[Position data for words and items]
-=-=-=-=-
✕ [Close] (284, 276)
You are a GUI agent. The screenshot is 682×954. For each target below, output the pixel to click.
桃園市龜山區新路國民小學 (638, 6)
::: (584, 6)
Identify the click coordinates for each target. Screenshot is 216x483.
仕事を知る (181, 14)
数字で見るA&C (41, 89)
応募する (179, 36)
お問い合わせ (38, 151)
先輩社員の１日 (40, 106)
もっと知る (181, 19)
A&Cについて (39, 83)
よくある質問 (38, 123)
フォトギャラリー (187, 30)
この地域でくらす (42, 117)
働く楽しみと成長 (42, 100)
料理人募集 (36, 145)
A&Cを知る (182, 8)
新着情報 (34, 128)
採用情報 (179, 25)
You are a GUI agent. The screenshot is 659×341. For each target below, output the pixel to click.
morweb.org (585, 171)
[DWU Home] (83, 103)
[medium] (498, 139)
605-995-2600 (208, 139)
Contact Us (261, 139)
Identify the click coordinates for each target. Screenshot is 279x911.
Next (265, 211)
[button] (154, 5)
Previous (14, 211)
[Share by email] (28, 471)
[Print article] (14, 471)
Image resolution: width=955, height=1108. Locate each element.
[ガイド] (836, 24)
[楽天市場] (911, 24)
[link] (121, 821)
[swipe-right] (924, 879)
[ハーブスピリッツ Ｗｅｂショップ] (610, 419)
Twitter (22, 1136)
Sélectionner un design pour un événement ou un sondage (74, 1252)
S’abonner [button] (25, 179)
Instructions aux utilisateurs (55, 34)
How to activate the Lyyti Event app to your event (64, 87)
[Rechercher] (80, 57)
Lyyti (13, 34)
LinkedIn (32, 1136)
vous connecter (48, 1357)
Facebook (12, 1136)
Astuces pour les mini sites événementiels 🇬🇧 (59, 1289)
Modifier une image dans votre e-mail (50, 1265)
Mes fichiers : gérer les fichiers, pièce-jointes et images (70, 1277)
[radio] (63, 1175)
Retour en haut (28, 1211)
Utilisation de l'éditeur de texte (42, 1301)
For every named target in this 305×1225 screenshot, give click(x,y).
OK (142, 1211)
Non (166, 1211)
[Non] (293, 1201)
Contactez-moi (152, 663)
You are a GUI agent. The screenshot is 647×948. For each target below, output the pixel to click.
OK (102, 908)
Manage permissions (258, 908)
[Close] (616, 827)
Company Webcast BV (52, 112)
-=-=-=-=-
Reproduce all of the records above line for line, without changing a single character.

* [Result below]:
✕ [Close] (284, 276)
You are a GUI agent. The screenshot is 682×954. For each target below, output the pixel to click.
桃園市龜山區新路國民小學 (638, 6)
::: (584, 6)
Identify the click coordinates for each target. Screenshot is 216x483.
仕事を知る (181, 14)
数字で見るA&C (41, 89)
応募する (179, 36)
お問い合わせ (38, 151)
先輩社員の１日 (40, 106)
もっと知る (181, 19)
A&Cについて (39, 83)
よくある質問 (38, 123)
フォトギャラリー (187, 30)
この地域でくらす (42, 117)
働く楽しみと成長 (42, 100)
料理人募集 (36, 145)
A&Cを知る (182, 8)
新着情報 (34, 128)
採用情報 (179, 25)
You are a GUI agent. The screenshot is 659×341. For each target below, output the pixel to click.
morweb.org (585, 171)
[DWU Home] (83, 103)
[medium] (498, 139)
605-995-2600 (208, 139)
Contact Us (261, 139)
Identify the click coordinates for each target. Screenshot is 279x911.
Next (265, 211)
[button] (154, 5)
Previous (14, 211)
[Share by email] (28, 471)
[Print article] (14, 471)
Image resolution: width=955, height=1108. Locate each element.
[ガイド] (836, 24)
[楽天市場] (911, 24)
[link] (121, 821)
[swipe-right] (924, 879)
[ハーブスピリッツ Ｗｅｂショップ] (610, 419)
Twitter (22, 1136)
Sélectionner un design pour un événement ou un sondage (74, 1252)
S’abonner [button] (25, 179)
Instructions aux utilisateurs (55, 34)
How to activate the Lyyti Event app to your event (64, 87)
[Rechercher] (80, 57)
Lyyti (13, 34)
LinkedIn (32, 1136)
vous connecter (48, 1357)
Facebook (12, 1136)
Astuces pour les mini sites événementiels 🇬🇧 (59, 1289)
Modifier une image dans votre e-mail (50, 1265)
Mes fichiers : gérer les fichiers, pièce-jointes et images (70, 1277)
[radio] (63, 1175)
Retour en haut (28, 1211)
Utilisation de l'éditeur de texte (42, 1301)
For every named target in this 305×1225 screenshot, give click(x,y).
OK (142, 1211)
Non (166, 1211)
[Non] (293, 1201)
Contactez-moi (152, 663)
You are a GUI agent. The screenshot is 647×948. For each target below, output the pixel to click.
OK (102, 908)
Manage permissions (258, 908)
[Close] (616, 827)
Company Webcast BV (52, 112)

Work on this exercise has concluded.